Setting standards

Article of 28 June 2019 

Automated blood plasma fractionation

Blood plasma plays an important role in medicine. As a component of many vital medications, it is in demand worldwide – but it has to be collected and processed in large-scale plants. Standardised automation technology ensures long-term plant efficiency.

A patient undergoes an organ transplant. After the operation, medication made from blood plasma is given to strengthen the weakened immune system. This is just one example of how the raw material saves lives every day in emergency and intensive-care medicine. In total, plasma contains more than 120 important proteins that support blood coagulation, while also supplying organs with oxygen and strengthening the immune system.

Blood plasma processing: a complex process

Demand on the global market is very high. In Germany alone, 4.6 million blood products were needed last year. Collecting and preparing the blood plasma, however, is very time-consuming.

Initially, it is collected in blood donation centres, where between 200 and 800 millilitres can be obtained per donation. The fractionation takes place following this. Blood plasma is separated into its individual components, for which several steps are required involving complex physical and chemical processes.

Parts of a large plant belonging to Biotest AG, a company specialising in the development, production and sale of plasma proteins and biotherapeutic drugs.
Parts of a large plant belonging to Biotest AG, a company specialising in the development, production and sale of plasma proteins and biotherapeutic drugs.

Efficient plants thanks to standardised automation

As a rule, production takes place in very large plants designed for several hundred thousand litres of plasma. For efficient fractionation, it is important to reduce plant downtime to a minimum.

This is achieved through the standardisation of components and the uniform design of control cabinets. Time and expense spent on repair in the event of an error is significantly reduced. New components and spare parts can be obtained quickly and easily from a defined pool. In addition, the need for training decreases as the maintenance and servicing personnel have to familiarise themselves with fewer different plant components. The expenditure for engineering and documentation is also significantly smaller. Ideally, the standards will have been defined in the planning phase of the plant.

A total of 250 standardised control cabinets and 6,000 valves from Festo are installed in the large Biotest plant. Festo was actively involved right from the definition phase of the plant.
A total of 250 standardised control cabinets and 6,000 valves from Festo are installed in the large Biotest plant. Festo was actively involved right from the definition phase of the plant.

[Tasks to complete]:
1. Print the passage of the article on blood plasma fractionation from "Blood plasma plays" up to and including "long-term plant efficiency.".
2. According to the article on blood plasma fractionation, how many important proteins does plasma contain?
The lines after this article come from a separate source.

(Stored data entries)
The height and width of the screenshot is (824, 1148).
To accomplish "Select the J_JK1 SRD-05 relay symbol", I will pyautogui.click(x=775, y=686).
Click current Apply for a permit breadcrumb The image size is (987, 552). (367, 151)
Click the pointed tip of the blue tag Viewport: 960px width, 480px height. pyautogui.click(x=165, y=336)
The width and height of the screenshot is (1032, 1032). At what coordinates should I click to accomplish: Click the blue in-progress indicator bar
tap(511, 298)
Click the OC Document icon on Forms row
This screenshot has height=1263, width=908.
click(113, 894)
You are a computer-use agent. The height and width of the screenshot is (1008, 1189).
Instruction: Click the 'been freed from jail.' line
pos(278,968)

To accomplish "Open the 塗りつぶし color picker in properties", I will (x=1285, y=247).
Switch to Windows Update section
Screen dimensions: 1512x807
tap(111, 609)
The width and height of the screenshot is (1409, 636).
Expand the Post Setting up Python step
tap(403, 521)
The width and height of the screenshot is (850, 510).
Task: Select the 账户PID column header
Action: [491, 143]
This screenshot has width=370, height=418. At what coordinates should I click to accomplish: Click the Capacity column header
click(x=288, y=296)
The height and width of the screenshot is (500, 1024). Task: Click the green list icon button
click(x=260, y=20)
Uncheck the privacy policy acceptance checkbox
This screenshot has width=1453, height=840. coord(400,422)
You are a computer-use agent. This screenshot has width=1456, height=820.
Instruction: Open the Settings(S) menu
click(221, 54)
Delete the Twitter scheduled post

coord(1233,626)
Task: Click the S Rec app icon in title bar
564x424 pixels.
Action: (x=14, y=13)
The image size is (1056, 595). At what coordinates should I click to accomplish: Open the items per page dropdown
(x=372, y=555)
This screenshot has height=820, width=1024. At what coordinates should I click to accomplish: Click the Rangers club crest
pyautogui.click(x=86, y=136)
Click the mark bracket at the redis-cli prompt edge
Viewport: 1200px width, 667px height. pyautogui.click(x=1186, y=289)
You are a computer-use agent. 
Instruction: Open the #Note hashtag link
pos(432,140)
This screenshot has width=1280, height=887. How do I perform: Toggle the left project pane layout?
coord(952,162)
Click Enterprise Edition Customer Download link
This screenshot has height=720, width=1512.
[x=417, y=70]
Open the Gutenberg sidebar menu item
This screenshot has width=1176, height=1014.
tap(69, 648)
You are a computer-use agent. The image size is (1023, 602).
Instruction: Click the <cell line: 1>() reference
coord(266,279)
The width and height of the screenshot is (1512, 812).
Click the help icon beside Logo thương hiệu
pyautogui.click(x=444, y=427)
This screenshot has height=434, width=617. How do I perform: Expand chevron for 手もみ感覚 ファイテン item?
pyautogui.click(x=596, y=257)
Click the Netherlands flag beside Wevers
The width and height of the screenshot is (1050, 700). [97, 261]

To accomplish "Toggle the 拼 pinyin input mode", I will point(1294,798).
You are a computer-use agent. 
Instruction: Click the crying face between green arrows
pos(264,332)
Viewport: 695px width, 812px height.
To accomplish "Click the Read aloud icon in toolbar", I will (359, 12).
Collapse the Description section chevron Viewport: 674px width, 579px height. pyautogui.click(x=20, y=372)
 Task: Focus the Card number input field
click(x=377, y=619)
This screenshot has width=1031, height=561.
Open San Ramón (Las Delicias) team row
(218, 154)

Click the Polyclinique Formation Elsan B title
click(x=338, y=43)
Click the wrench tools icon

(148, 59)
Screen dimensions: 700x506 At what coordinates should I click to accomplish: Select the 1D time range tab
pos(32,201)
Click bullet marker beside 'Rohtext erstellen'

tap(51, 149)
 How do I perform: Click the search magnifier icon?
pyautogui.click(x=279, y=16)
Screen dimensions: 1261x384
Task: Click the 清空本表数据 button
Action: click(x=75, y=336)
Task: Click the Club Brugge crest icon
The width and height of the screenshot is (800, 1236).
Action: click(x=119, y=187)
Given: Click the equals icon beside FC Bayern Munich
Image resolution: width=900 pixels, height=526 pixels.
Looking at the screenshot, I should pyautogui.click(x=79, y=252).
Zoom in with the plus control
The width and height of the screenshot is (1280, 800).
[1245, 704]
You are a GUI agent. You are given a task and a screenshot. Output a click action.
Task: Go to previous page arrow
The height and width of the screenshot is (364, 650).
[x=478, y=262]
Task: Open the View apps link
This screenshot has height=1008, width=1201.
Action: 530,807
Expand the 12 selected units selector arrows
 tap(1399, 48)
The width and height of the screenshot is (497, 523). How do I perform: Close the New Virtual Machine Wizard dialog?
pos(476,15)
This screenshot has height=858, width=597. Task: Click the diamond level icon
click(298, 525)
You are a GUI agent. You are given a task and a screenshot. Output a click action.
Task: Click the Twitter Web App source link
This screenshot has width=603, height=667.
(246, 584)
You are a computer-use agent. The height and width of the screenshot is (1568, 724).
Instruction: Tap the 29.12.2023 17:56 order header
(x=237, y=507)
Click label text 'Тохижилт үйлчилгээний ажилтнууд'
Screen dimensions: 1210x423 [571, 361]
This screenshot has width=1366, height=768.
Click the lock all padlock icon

[Task-by-task solutions]:
1.
Blood plasma plays an important role in medicine. As a component of many vital medications, it is in demand worldwide – but it has to be collected and processed in large-scale plants. Standardised automation technology ensures long-term plant efficiency.

2. More than 120.